- _Work request_
Every record below should be printed again exactly, with its pictures removed.

- _Stored data entries_
********************
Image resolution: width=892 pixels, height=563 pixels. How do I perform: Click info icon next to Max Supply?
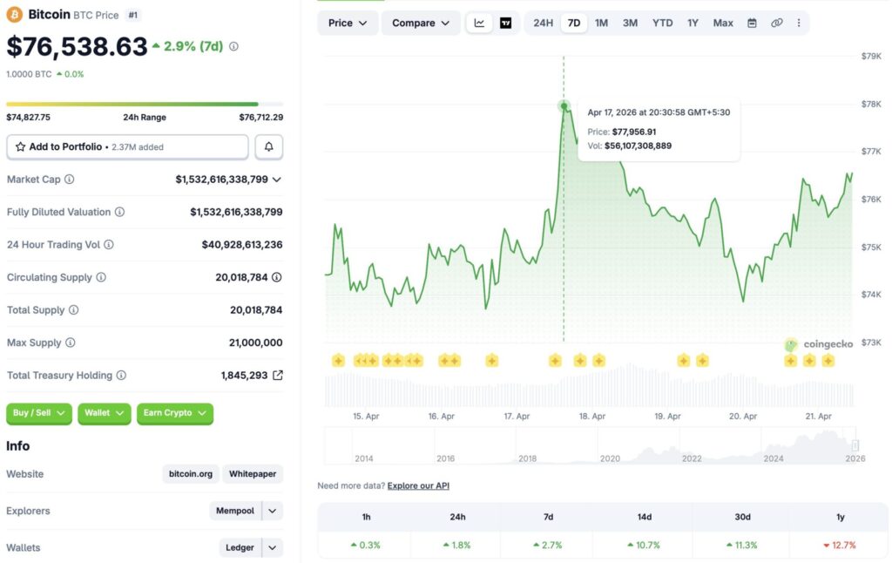click(71, 343)
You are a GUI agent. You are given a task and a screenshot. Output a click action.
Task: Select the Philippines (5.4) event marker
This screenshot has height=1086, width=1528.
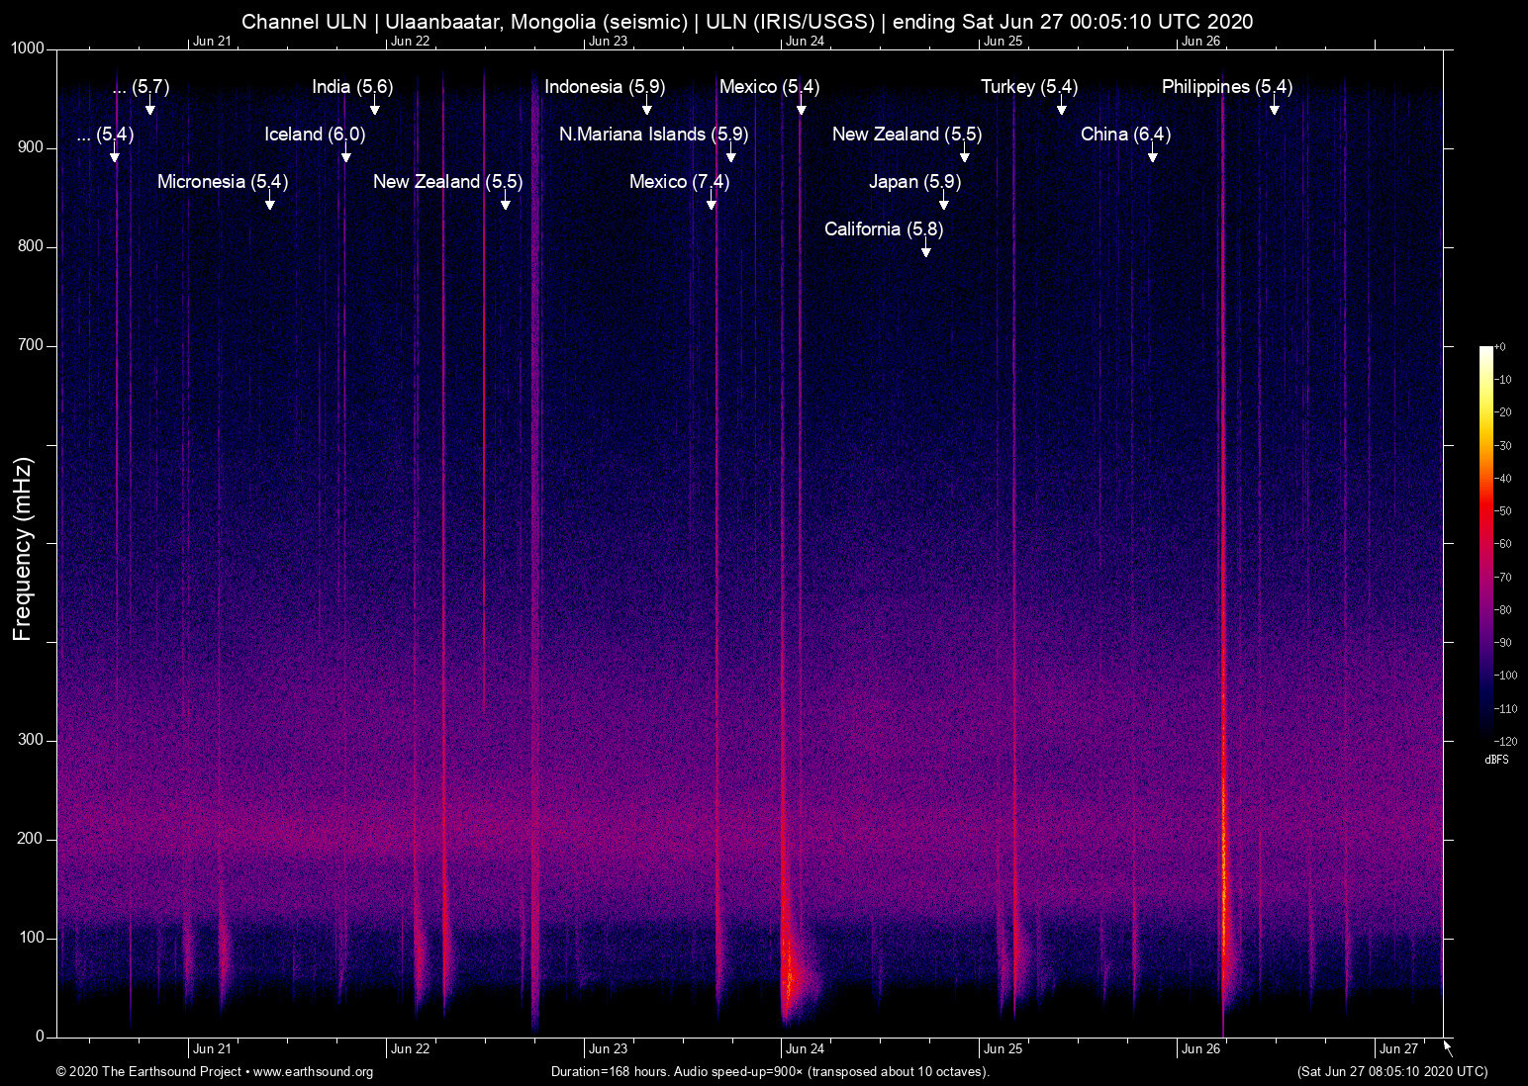[1274, 107]
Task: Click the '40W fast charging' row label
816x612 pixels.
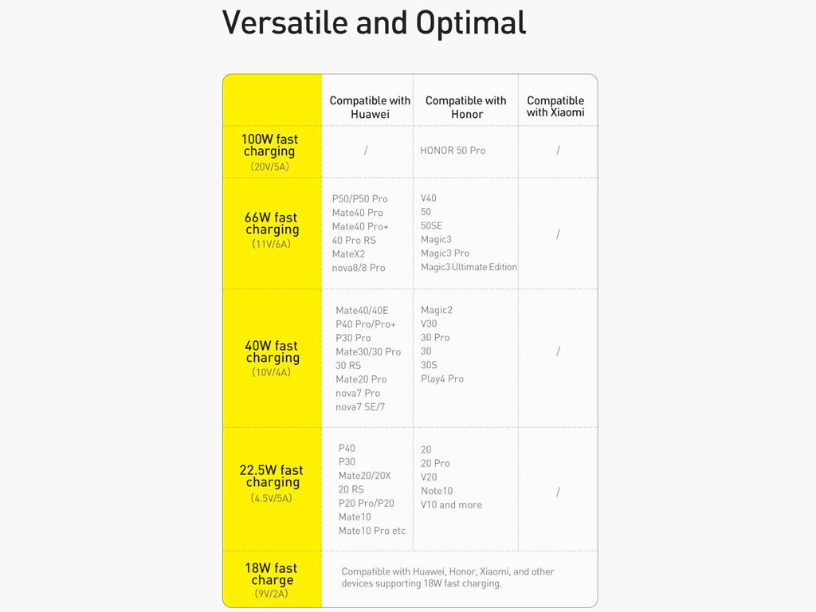Action: tap(272, 352)
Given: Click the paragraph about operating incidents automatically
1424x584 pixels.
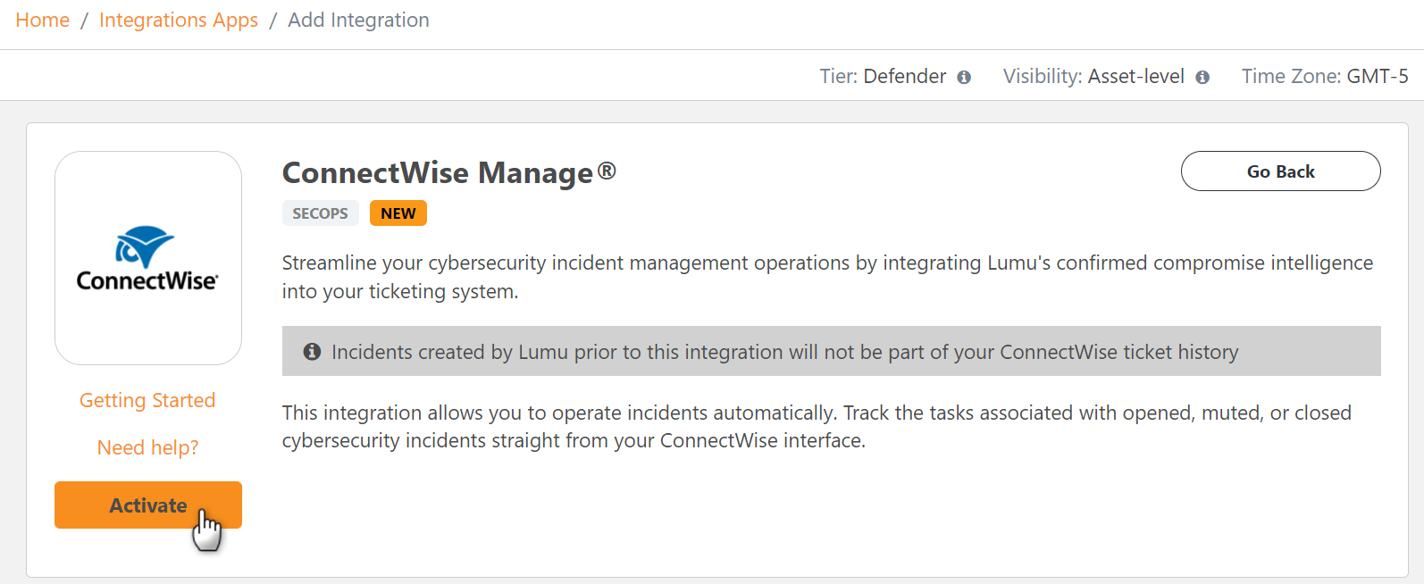Looking at the screenshot, I should click(x=817, y=427).
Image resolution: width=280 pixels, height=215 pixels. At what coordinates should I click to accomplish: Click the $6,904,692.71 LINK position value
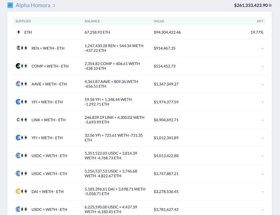point(166,120)
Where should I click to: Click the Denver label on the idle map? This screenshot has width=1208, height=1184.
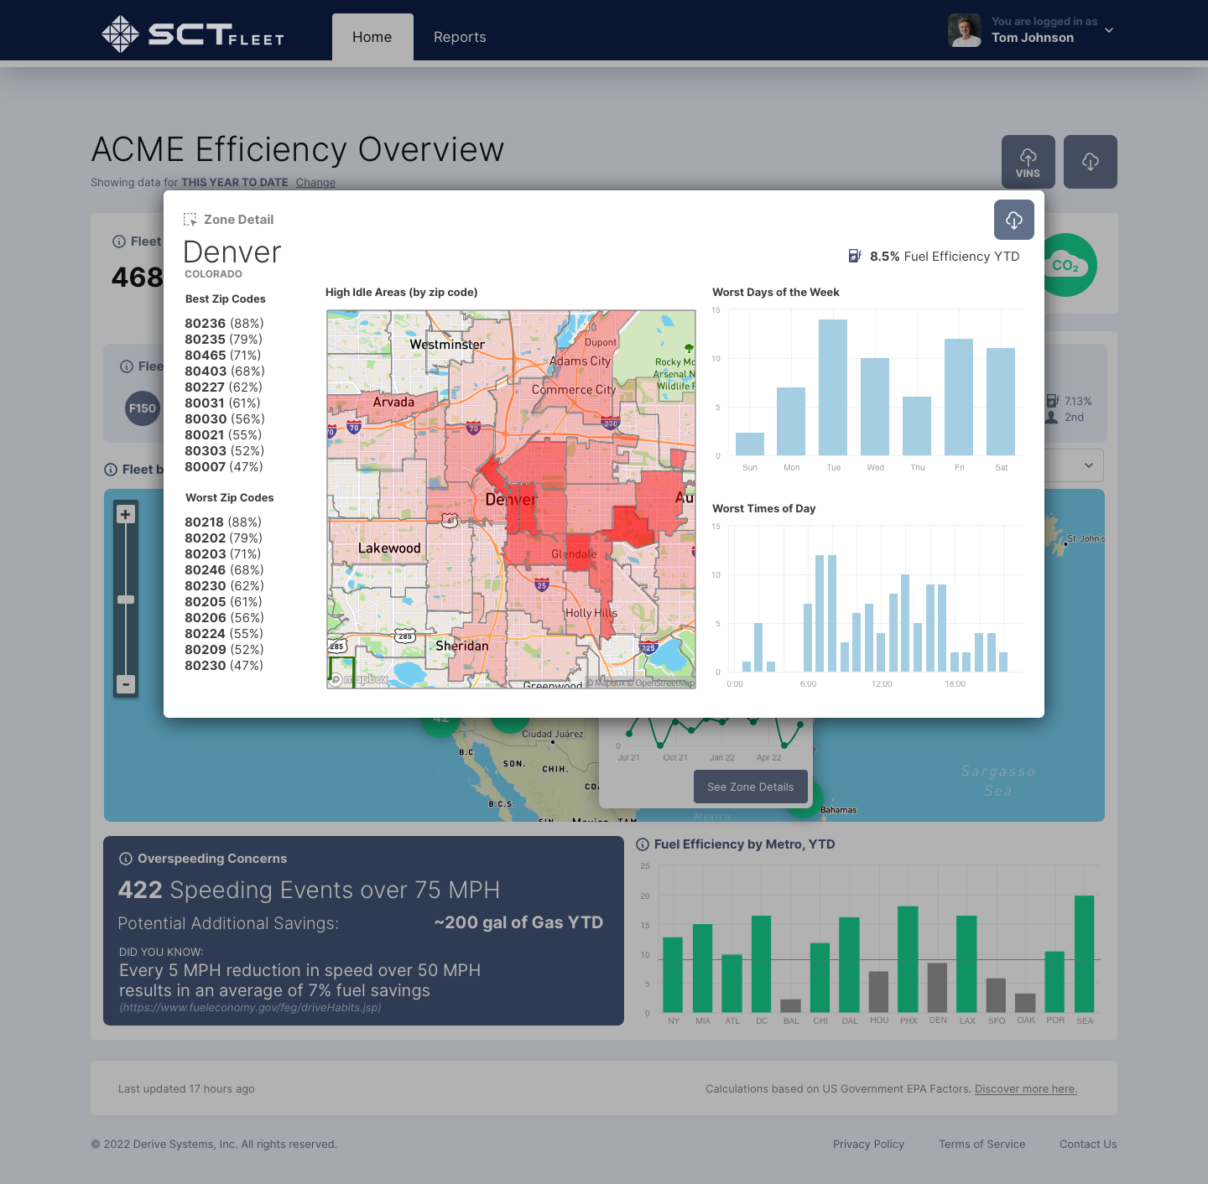coord(510,500)
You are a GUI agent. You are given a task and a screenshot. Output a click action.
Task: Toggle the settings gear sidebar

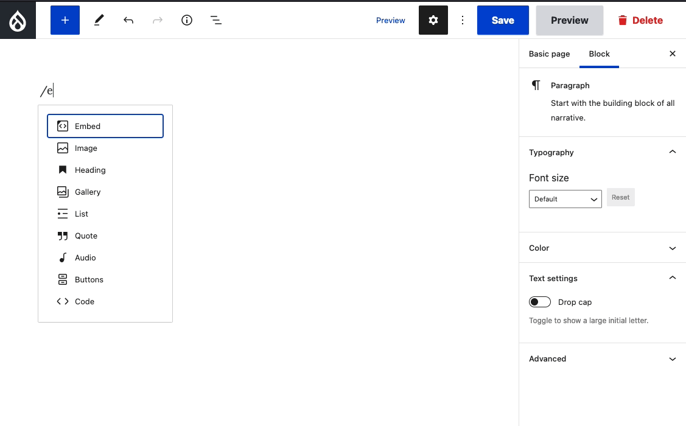(x=433, y=20)
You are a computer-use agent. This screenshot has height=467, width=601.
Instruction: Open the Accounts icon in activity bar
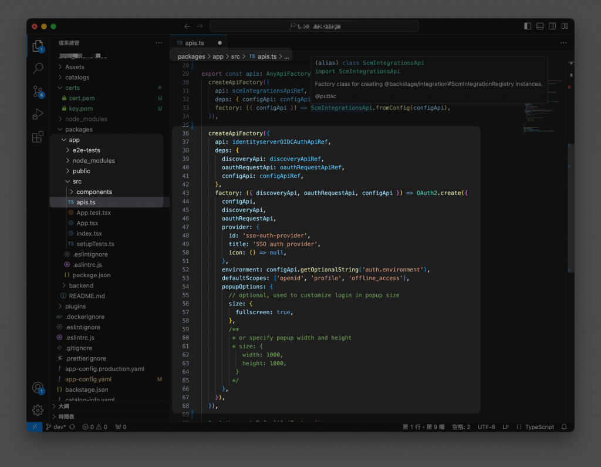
********************
- _Exercise solution_
Image resolution: width=892 pixels, height=563 pixels. How do I perform: Click info icon next to Max Supply?
click(71, 343)
You are a GUI agent. You are given a task and a screenshot. Output a click action.
Task: Select the Philippines (5.4) event marker
This screenshot has height=1086, width=1528.
[1274, 107]
Task: Click the '40W fast charging' row label
816x612 pixels.
Action: tap(272, 352)
Given: Click the paragraph about operating incidents automatically
1424x584 pixels.
Looking at the screenshot, I should click(x=817, y=427).
Image resolution: width=280 pixels, height=215 pixels. At what coordinates should I click to accomplish: Click the $6,904,692.71 LINK position value
point(166,120)
Where should I click to: Click the Denver label on the idle map? This screenshot has width=1208, height=1184.
coord(510,500)
You are a GUI agent. You are given a task and a screenshot. Output a click action.
Task: Toggle the settings gear sidebar

(x=433, y=20)
You are a computer-use agent. This screenshot has height=467, width=601.
Instruction: Open the Accounts icon in activity bar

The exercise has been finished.